How easily a seven-year-old kid can chill a grown man’s soul.

Zach’s taunt goes straight to the heart of unspeakable fear of middle age: This is it. The best you are ever going to be is right where you are now. And right where you are right now,  quickly approaching fifty, is not where you ever dreamed you’d be. Not even close.

I spent my youth cultivating dreams. What kid didn’t fantasize that she would grow up to be a millionaire (back before the wealth gap made mere billionaires irrelevant) or a famous writer, or simply well-known and better-liked than she’d been in high school? As we got older, those dreams became more modest and concrete in their intentions.  After a few glasses of wine, one friend confesses a long-held secret plan to live in Paris, at least for a little while. A peripatetic artist tells me that he dreams of coming home to a house instead of an apartment, and seeing a light on at the window because someone inside is waiting for him.

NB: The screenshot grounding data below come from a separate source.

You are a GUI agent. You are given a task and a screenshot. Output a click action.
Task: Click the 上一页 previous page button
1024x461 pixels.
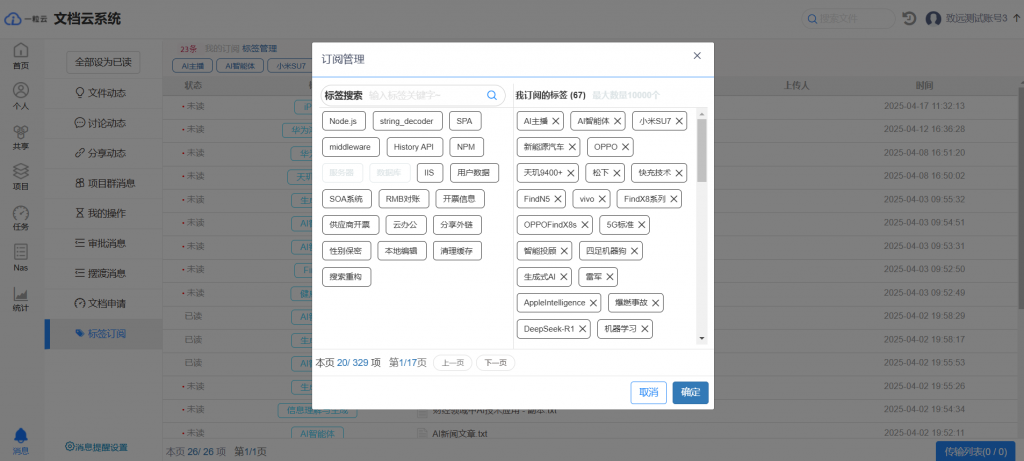tap(452, 363)
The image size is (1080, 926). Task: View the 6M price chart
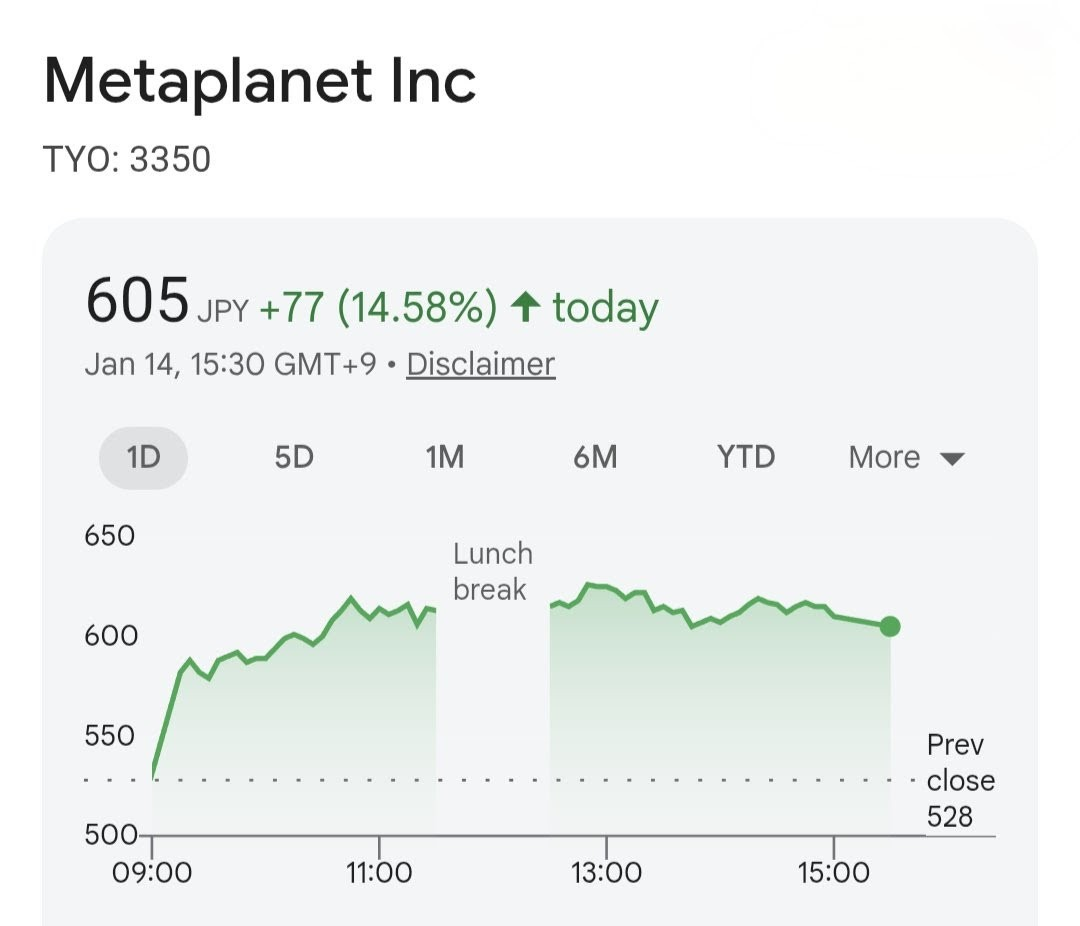click(x=595, y=457)
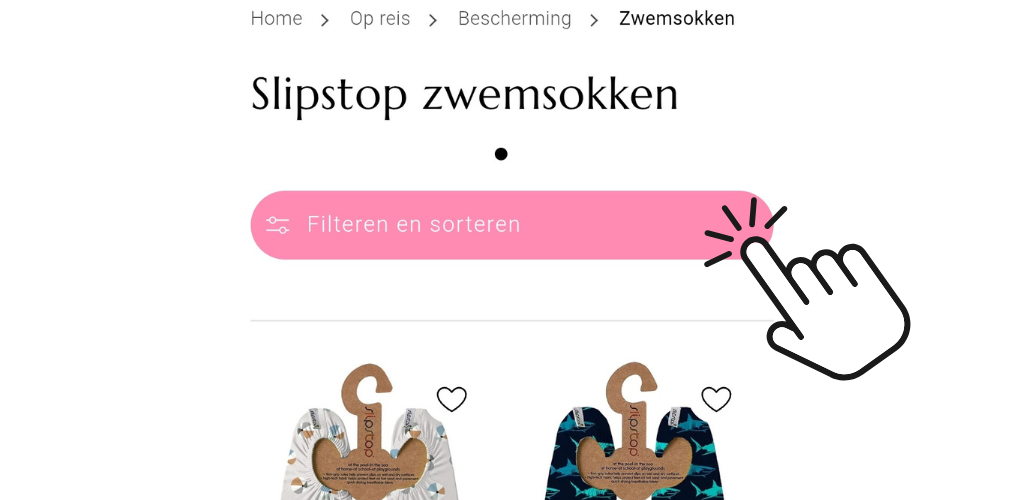Go to the Bescherming breadcrumb
The height and width of the screenshot is (500, 1024).
click(515, 19)
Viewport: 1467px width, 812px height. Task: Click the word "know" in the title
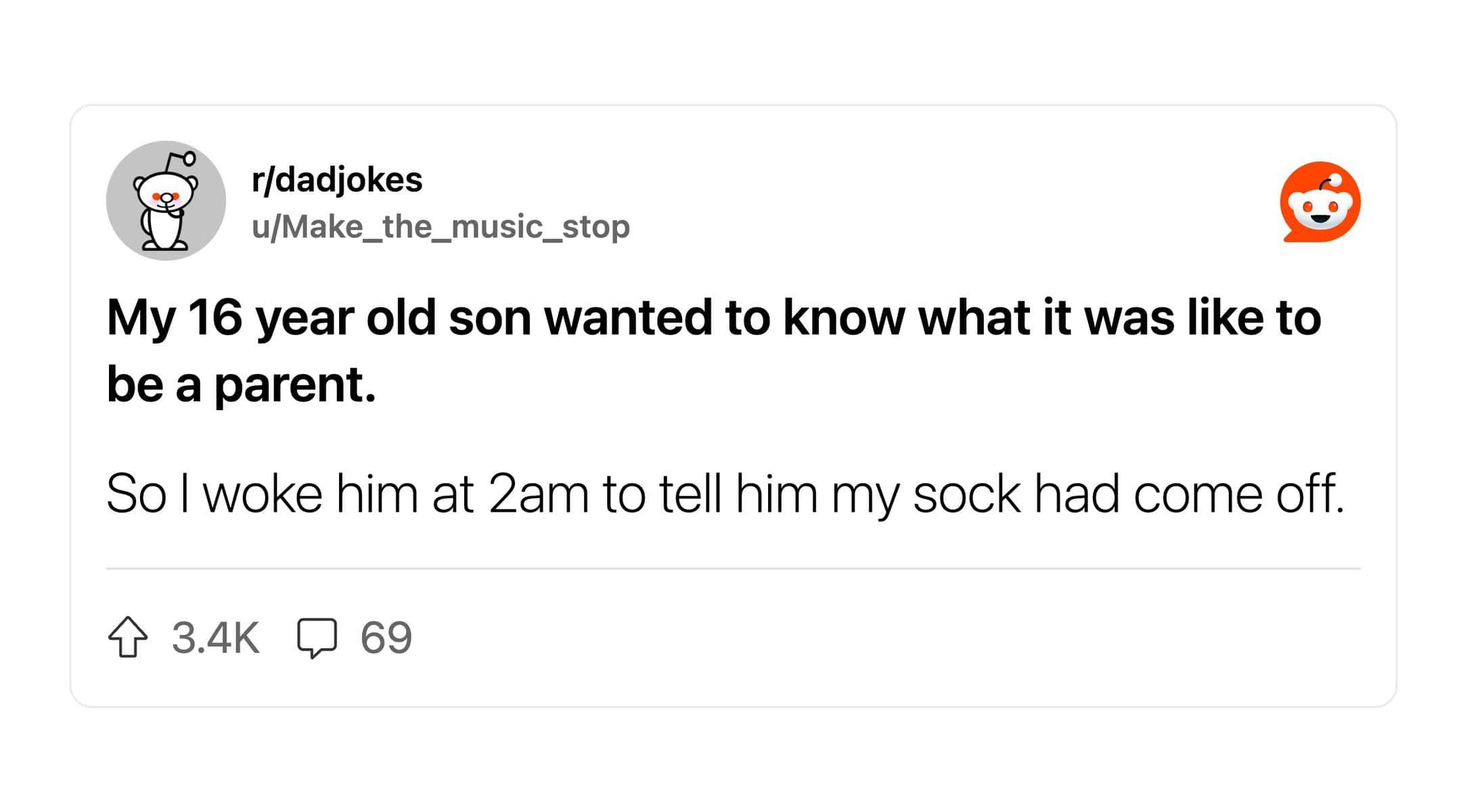(843, 317)
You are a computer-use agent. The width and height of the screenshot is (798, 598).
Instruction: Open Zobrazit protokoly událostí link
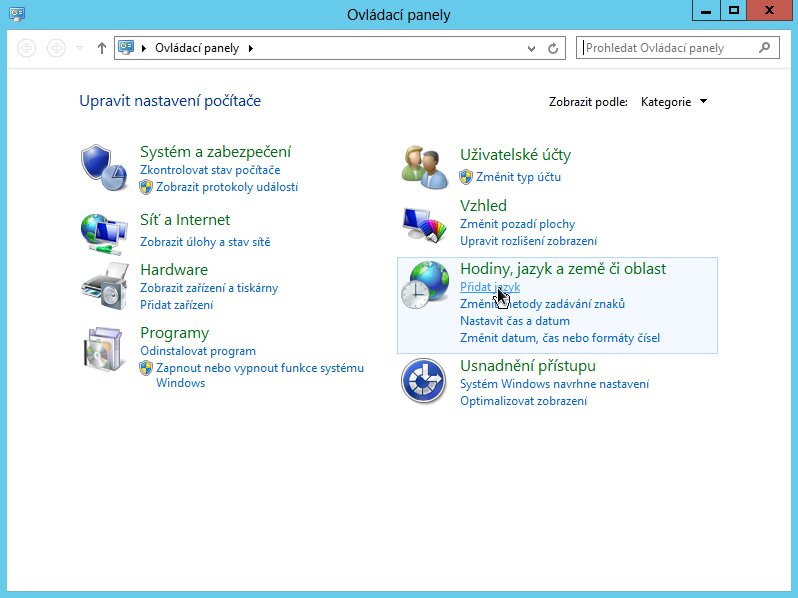tap(227, 187)
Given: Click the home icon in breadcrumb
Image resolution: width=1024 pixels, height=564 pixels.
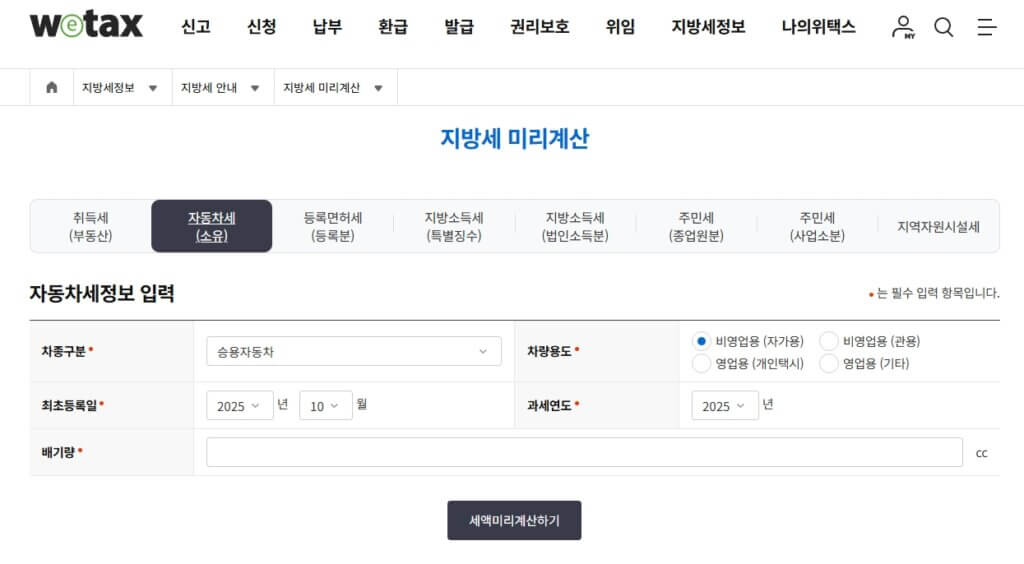Looking at the screenshot, I should point(51,88).
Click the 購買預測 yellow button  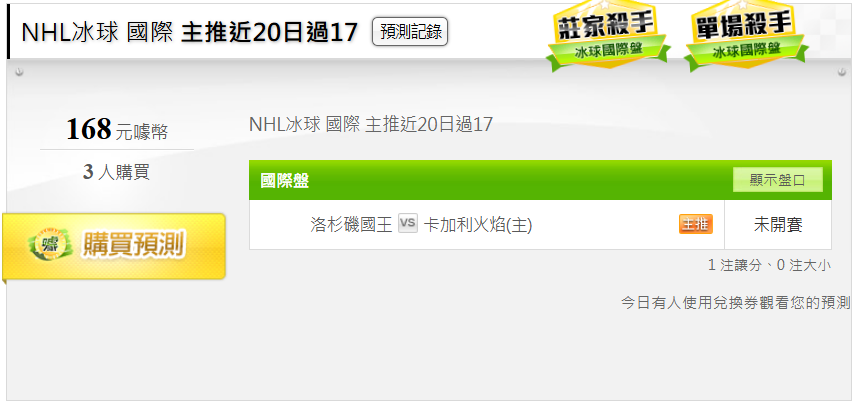pos(114,246)
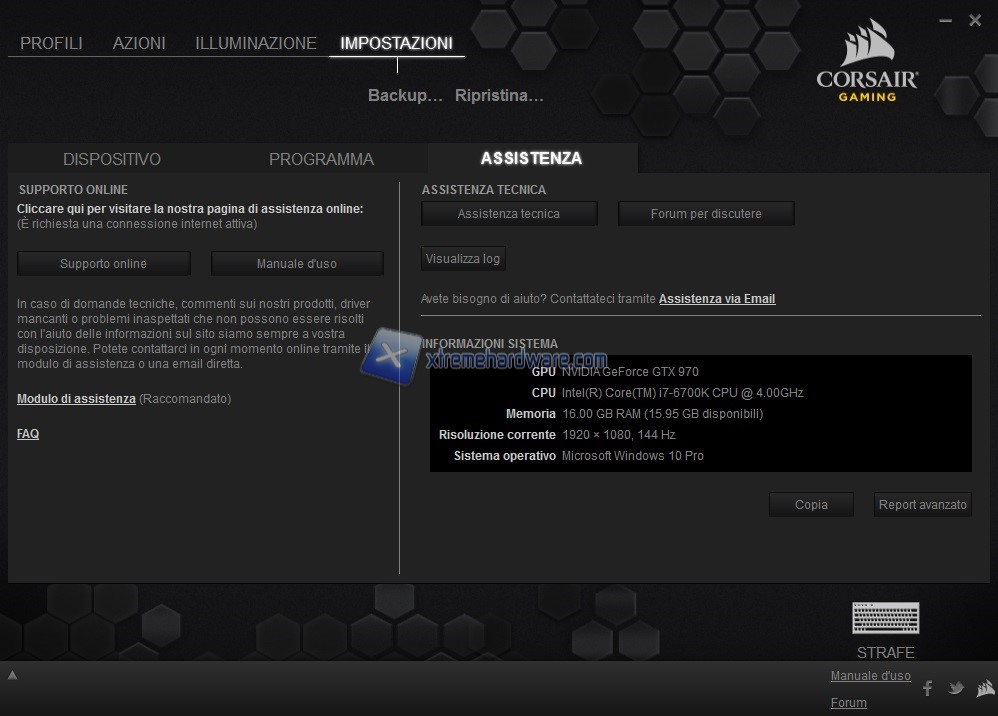Select the DISPOSITIVO settings tab
This screenshot has height=716, width=998.
point(112,159)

Our forties mark the last, best, chance to make those dreams come true. They are latest reasonable years for white weddings and fat babies; the last chance for promotions that say we’re still somehow climbing the corporate ladder. Our late forties are the last time we’ll get to start over in a new place with the idea that someday, here, we will have old friends.

This is sobering news. It leaves me breathless to think that my life is now composed of middles and endings, not beginnings.Forty-nine is a map of reckoning, marked with a big, red arrow that says “You Are Here.” It’s not where I imagined I would be.

And I am terrified of a life in which I might remain here, fixed but still aspiring; trapped, in Zach’s words, right where I am now.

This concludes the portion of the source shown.